Woman- an adult human female
Female- of or denoting the sex that can bear offspring or produce eggs, distinguished biologically by the production of gametes (ova) that can be fertilized by male gametes.
No amount of personality differences can change what you are physically. A biological male can feel like they have personality traits and thought patterns of a female and vice versa, that doesn’t mean you ARE what you feel like. There are many days I feel like an 80 year old. That doesn’t mean I am really an 80 year old nor do I expect others to treat me as such.

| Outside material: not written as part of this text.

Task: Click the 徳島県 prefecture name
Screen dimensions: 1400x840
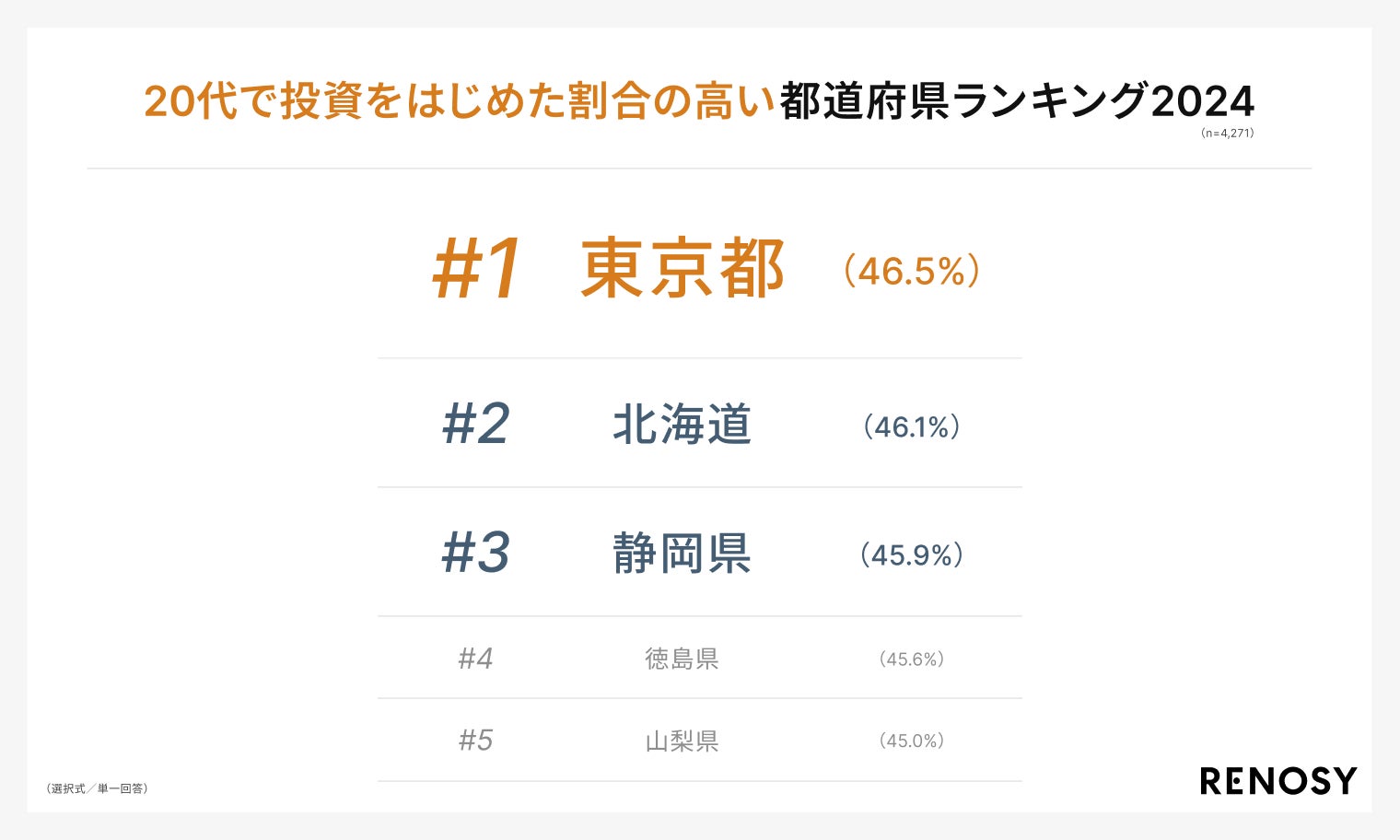Action: (682, 659)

For those who don’t feel themselves in their skin I sympathize I really do, but the solution should never be for others to make you feel better through affirmation and changing how they’ve spoken English for all their lives. We need to go back to therapy teaching self acceptance instead of rejecting who you are biologically.
When I was young there were many girls my age who were super thin and would starve themselves. They would go around saying “I’m so fat.” Or “I feel obese.” When they went to therapy, the solution was NEVER for other people to affirm their feelings. Imagine responding to them “yeah you’re right you are fat.” What solution would that have provided? Would that have helped their physical and mental state? No… Instead, they needed quality therapy and needed to relearn positive self image and self acceptance. Similarly, there are a group of people now, mostly younger people who are experiencing lots of physical changes. The experience can be jarring and scary. But just because you FEEL different doesn’t mean you are physically. It’s okay to be different, everyone is born with some quality that makes them different from the masses. The trick is to accept that part of yourself and move on with life without the need for others approval. A boy can do and feel girl things without having to shed his identity as a boy, same with a girl. It doesn’t help that there’s a social aspect of this, peers putting pressure whether by example or chastisement that if someone feels different then it’s a social imperative that they shed their identity and become something new. You don’t, test those “friends” out and see just how accepting they are when you choose not to transition.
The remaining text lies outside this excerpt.